§ INSTRUÇÕES
Diga se cada frase concorda com o texto sobre a Varig, respondendo sim ou não e citando entre aspas as palavras do texto que decidem: (a) a matéria reproduzida foi publicada pela revista Isto É Dinheiro; (b) David Zylbersztajn é apresentado como ex-genro de FHC; (c) a reportagem saiu na edição de 18 de junho de 2005.

+++ TRECHO CITADO +++

Relembrando os fatos: tucanos levaram varig à falência

Para ajudar a entender a atual crise por que passa a companhia aérea Varig, o Vermelho reproduz matéria publicada pela revista Isto É Dinheiro em maio de 2005. Na ocasião, a revista denunciava como o Conselho de Administra&ccedil

Para ajudar a entender a atual crise por que passa a companhia aérea Varig, o Vermelho reproduz matéria publicada pela revista Isto É Dinheiro em maio de 2005. Na ocasião, a revista denunciava como o Conselho de Administração da Varig foi transformado num ninho de tucanos a partir da iniciativa de David Zylbersztajn, ex-genro de FHC.

Confira abaixo a íntegra da reportagem, publicada na edição de 18 de maio de 2005.

+++ EXTRATO DE DADOS +++

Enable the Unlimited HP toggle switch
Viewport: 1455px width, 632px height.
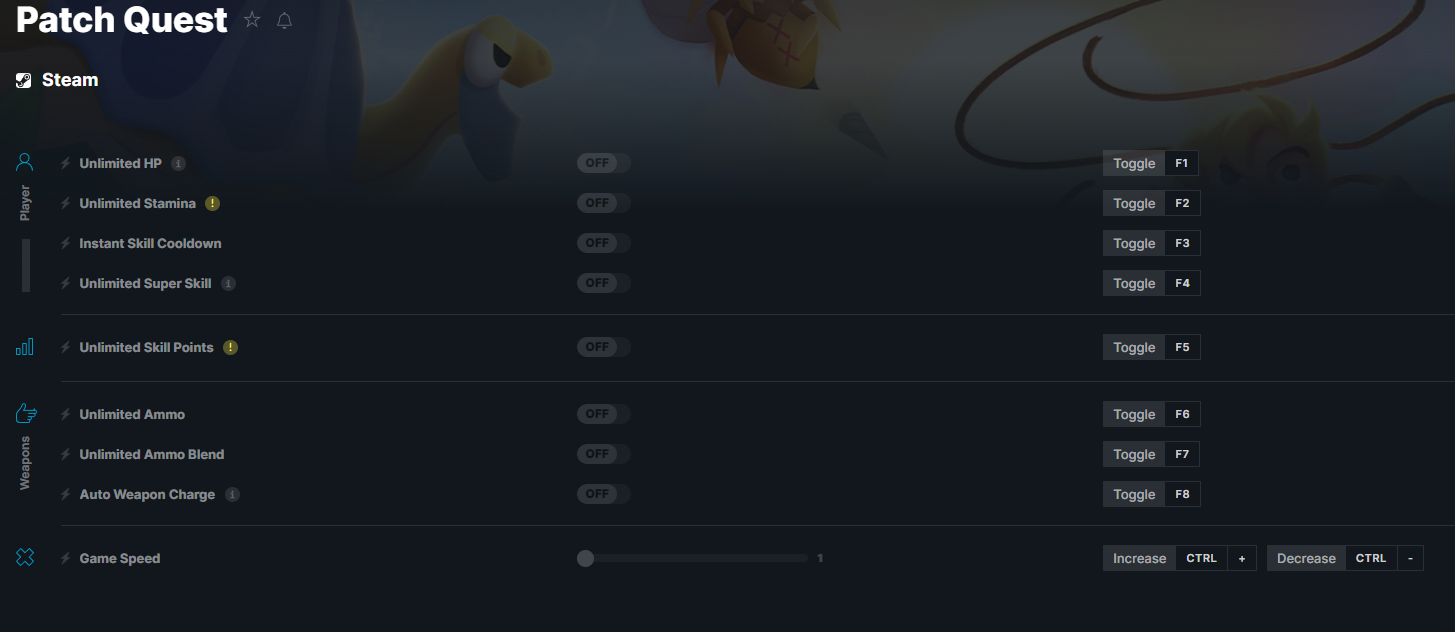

+++

§ RESULTADO
(a) Sim: "reproduz matéria publicada pela revista Isto É Dinheiro em maio de 2005".
(b) Sim: "David Zylbersztajn, ex-genro de FHC".
(c) Não: "publicada na edição de 18 de maio de 2005".